** PROBLEM REQUIREMENTS **
In the entries that follow, repeat exactly the lines from the one that has "Studio Constantine (89, 1834)" through the one that has "[Search] (548, 33)", but omit pictures.

** RECORDS FOR THE EXERCISE **
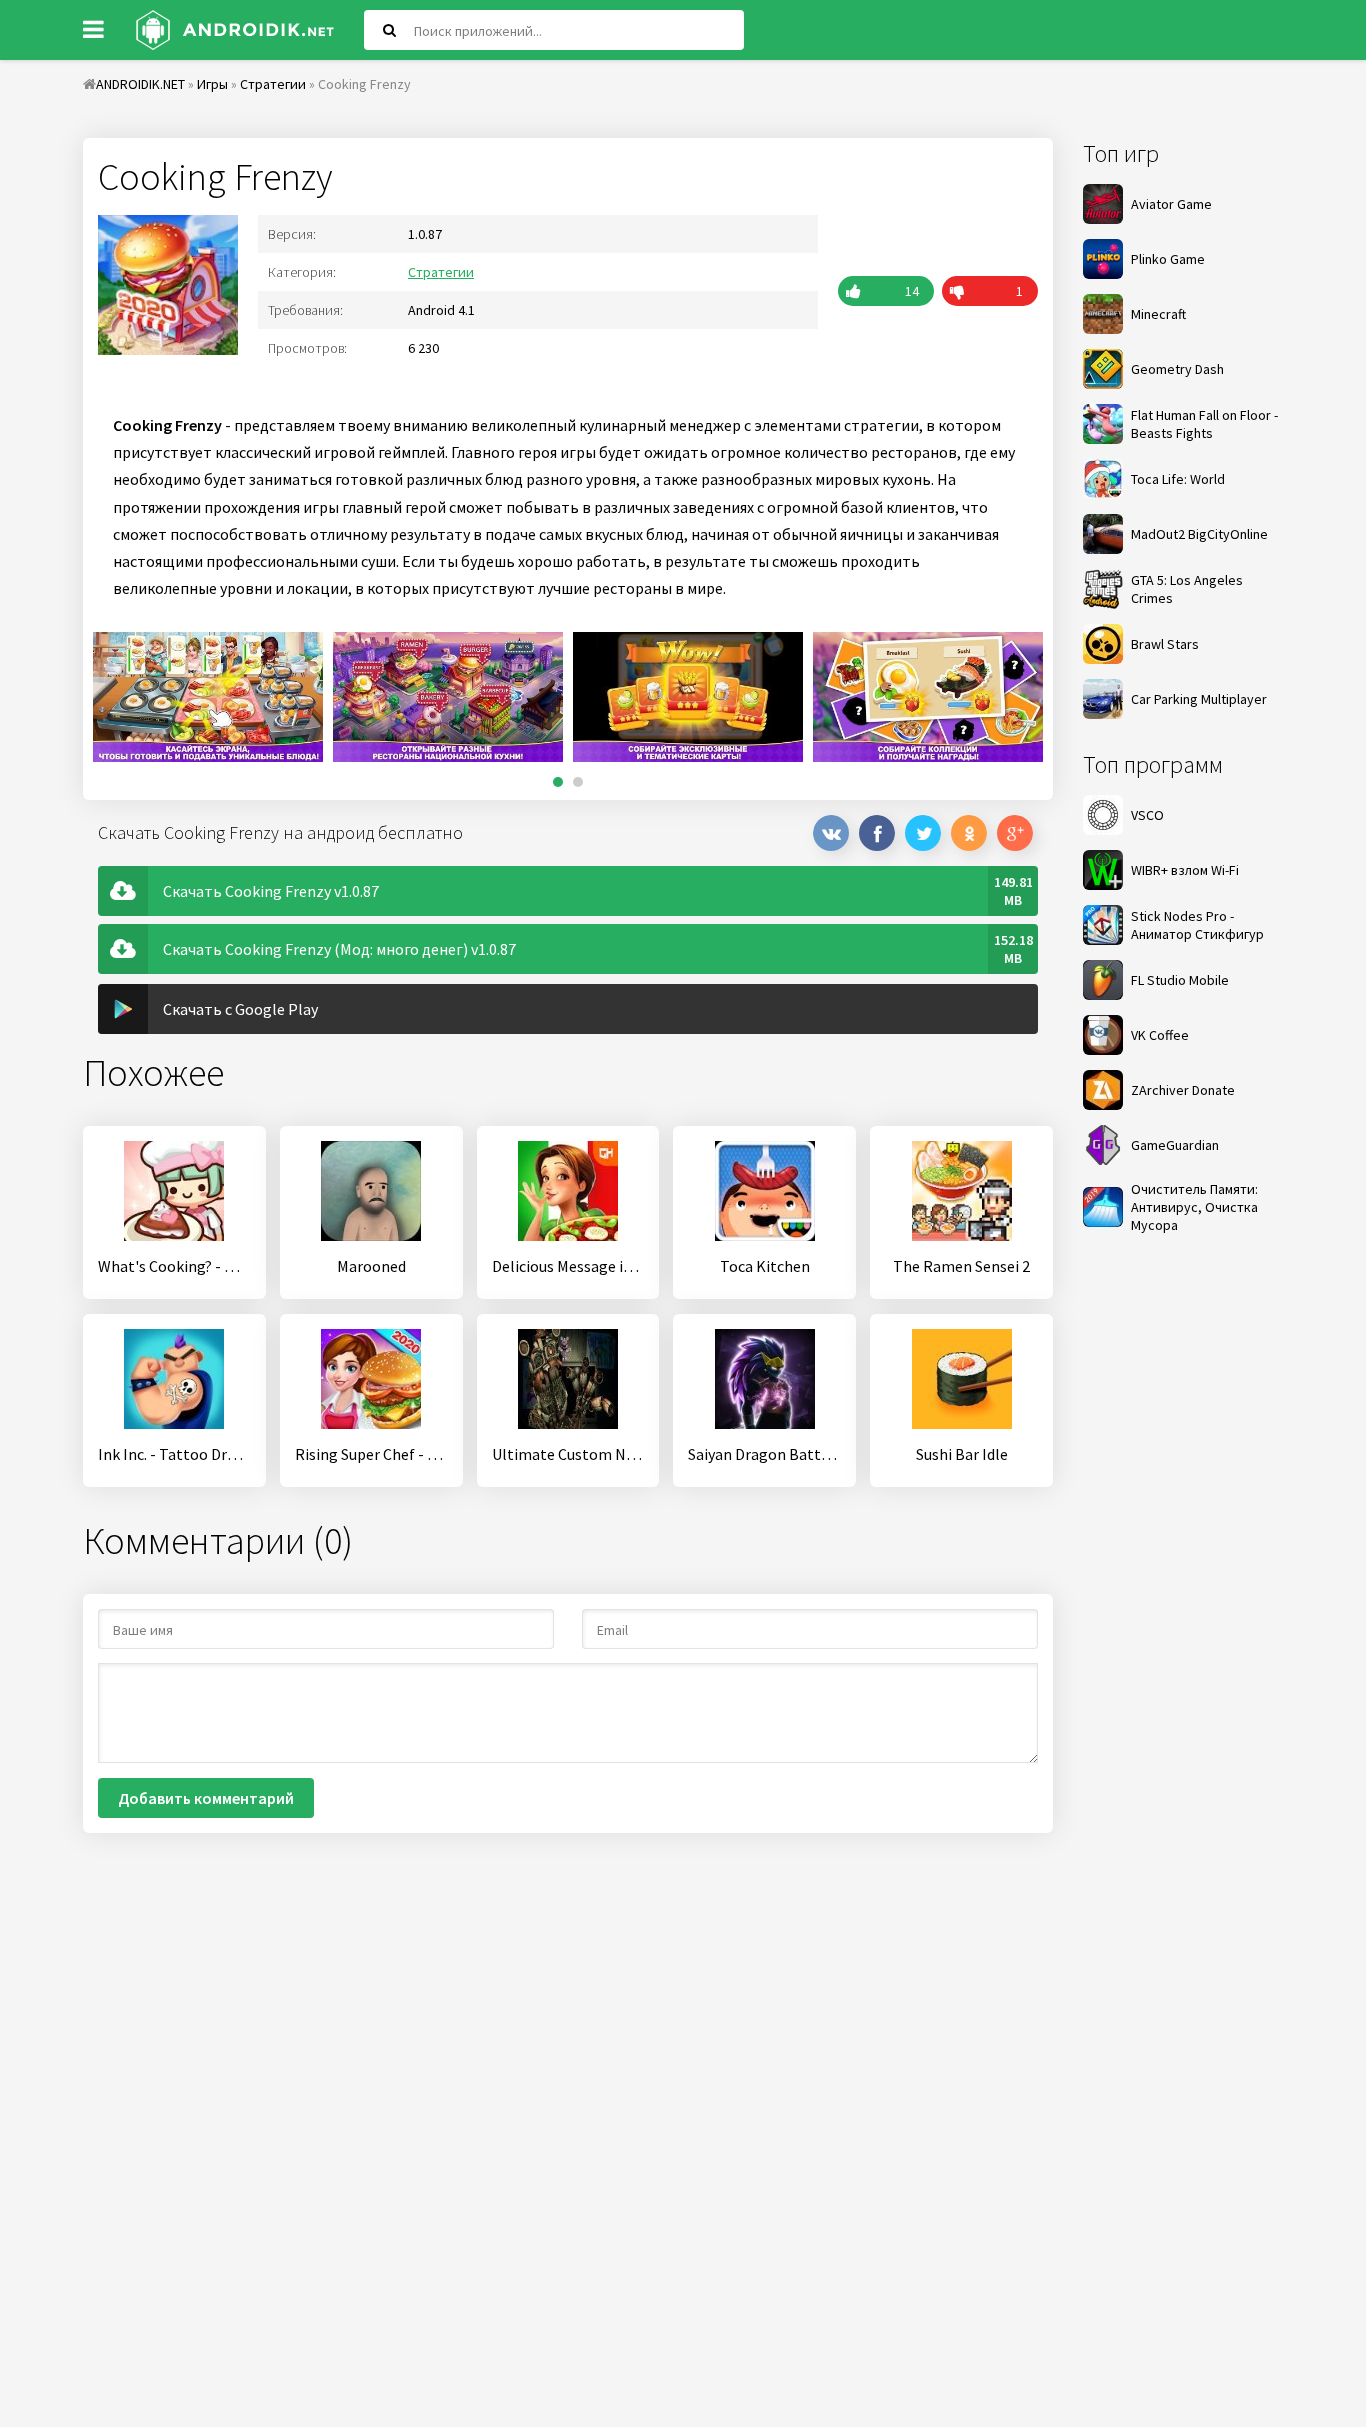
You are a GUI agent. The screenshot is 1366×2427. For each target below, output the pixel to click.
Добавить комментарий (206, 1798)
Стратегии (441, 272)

==

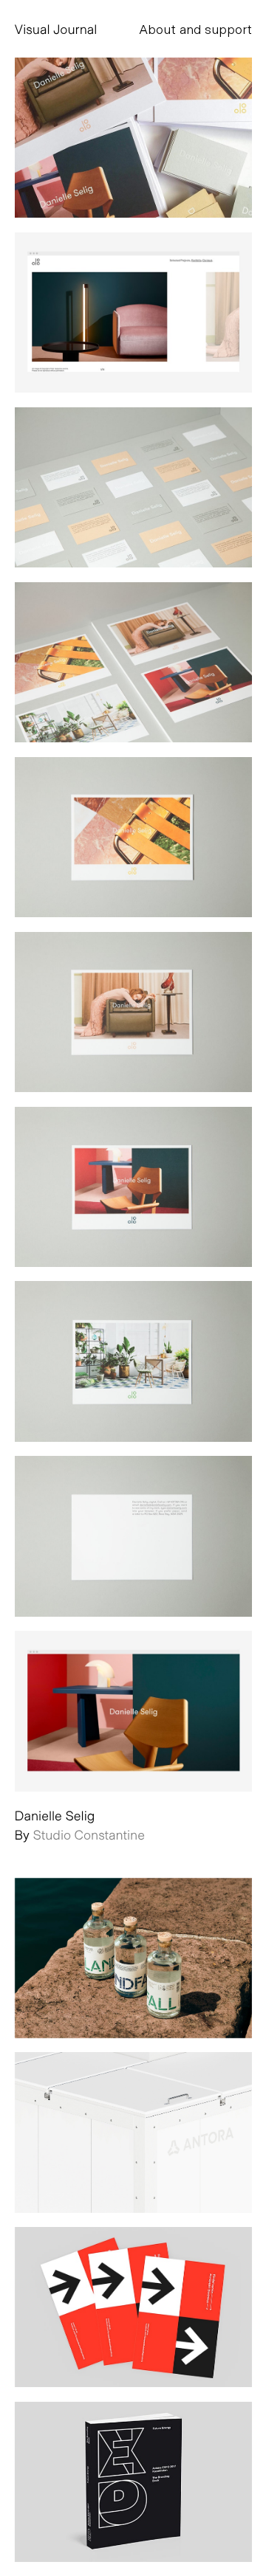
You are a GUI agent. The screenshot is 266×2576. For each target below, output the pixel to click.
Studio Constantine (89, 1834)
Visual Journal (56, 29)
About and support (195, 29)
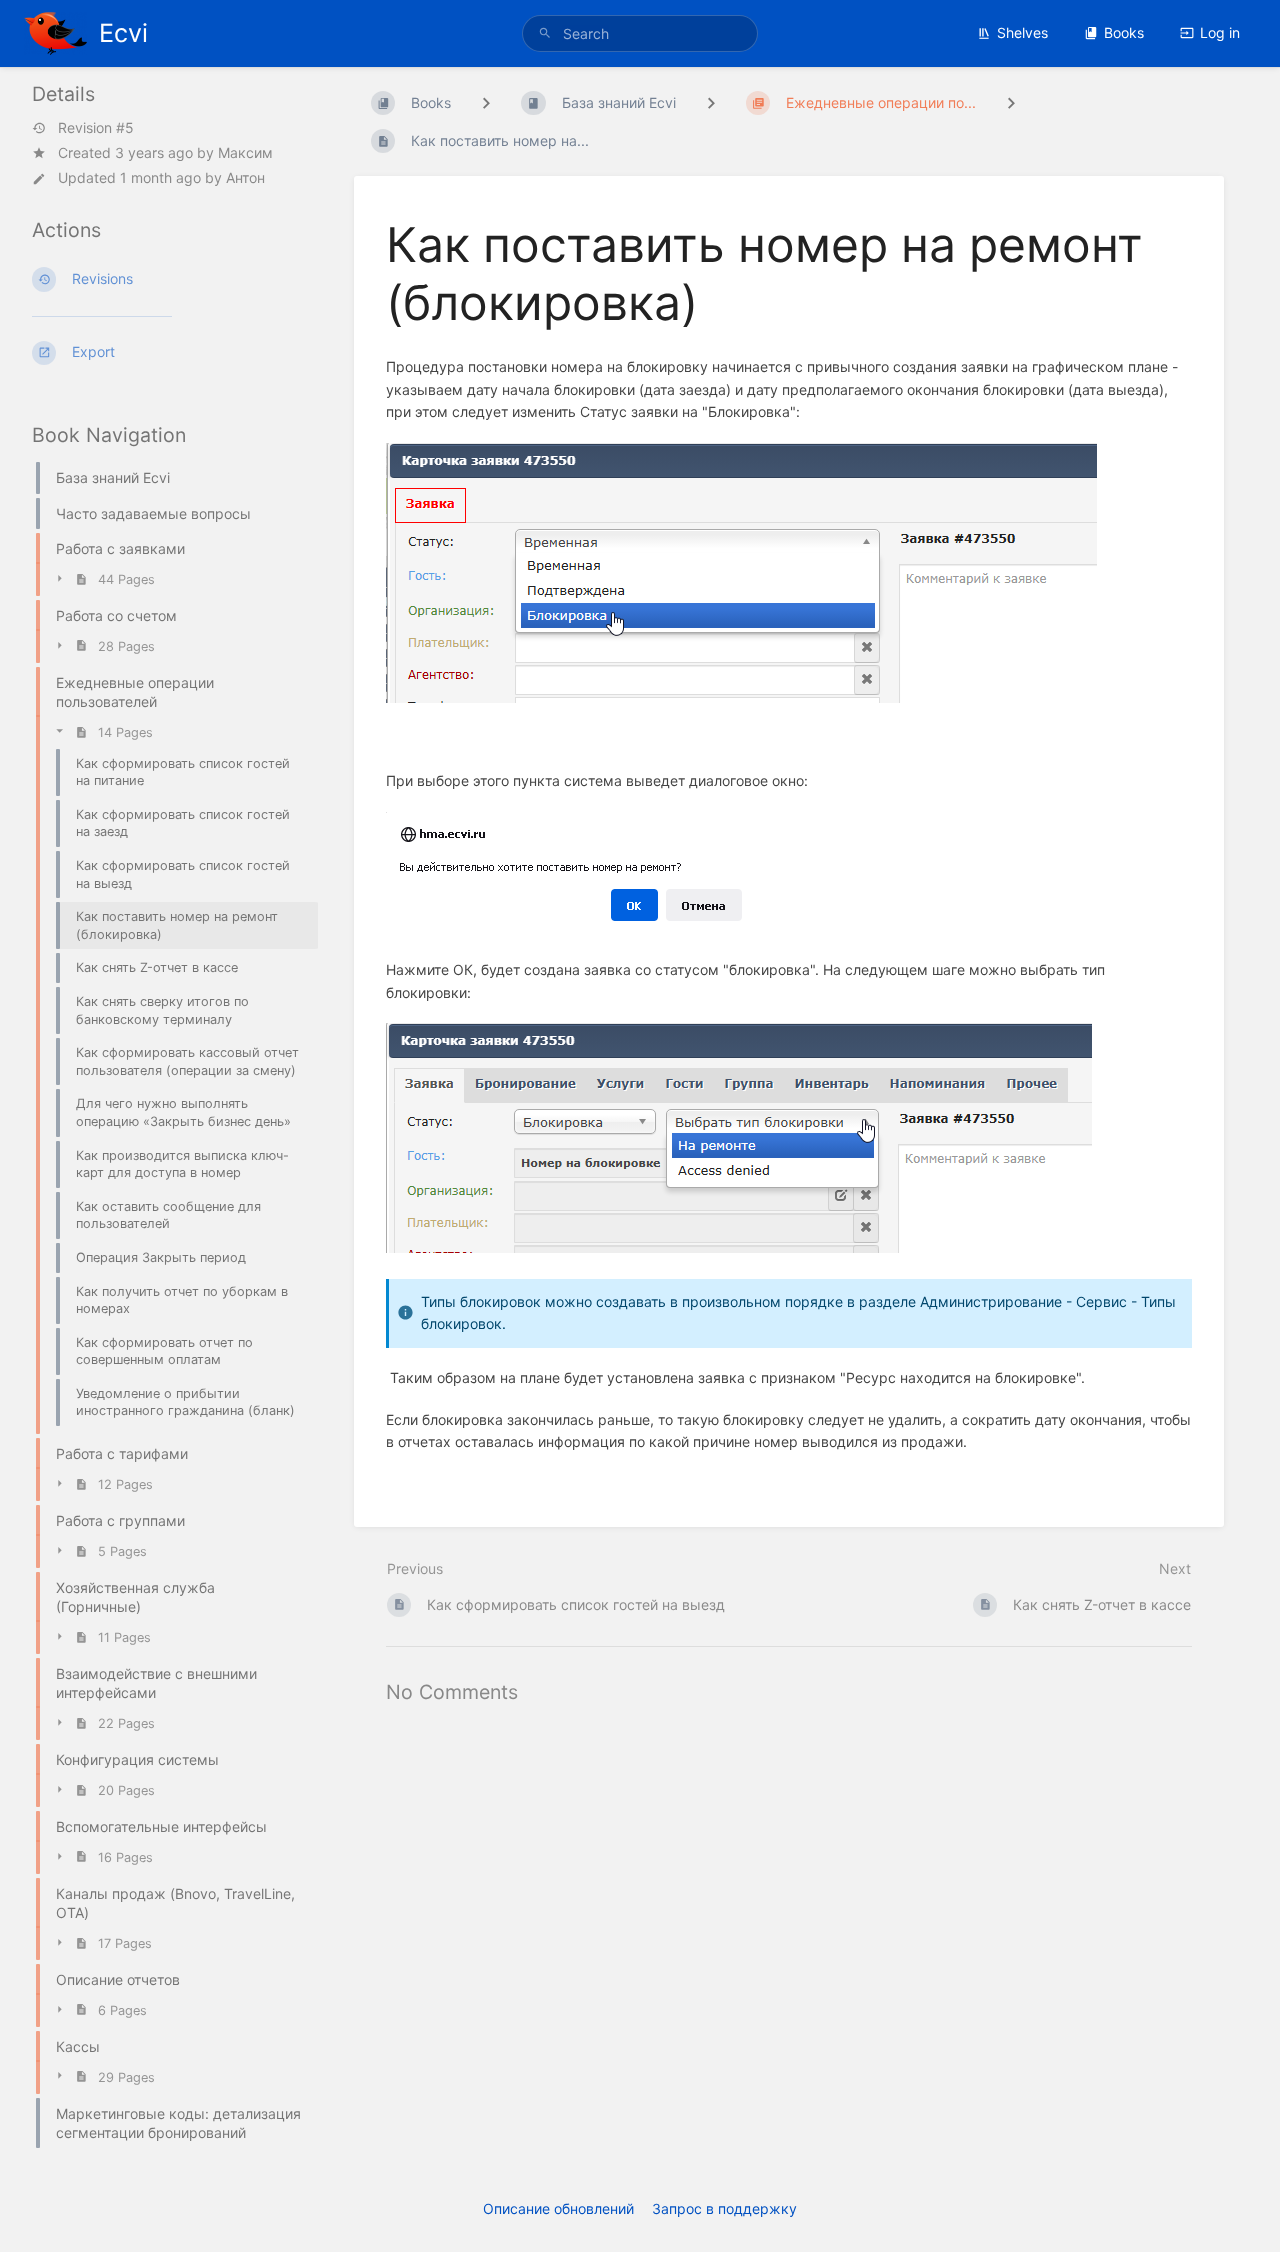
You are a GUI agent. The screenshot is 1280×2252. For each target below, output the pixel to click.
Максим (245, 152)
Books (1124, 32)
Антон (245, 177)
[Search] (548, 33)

** RESPONSE BOX **
Studio Constantine (89, 1834)
Visual Journal (56, 29)
About and support (195, 29)
You are a GUI agent. The screenshot is 1280×2252. For each target below, output the pixel to click.
Максим (245, 152)
Books (1124, 32)
Антон (245, 177)
[Search] (548, 33)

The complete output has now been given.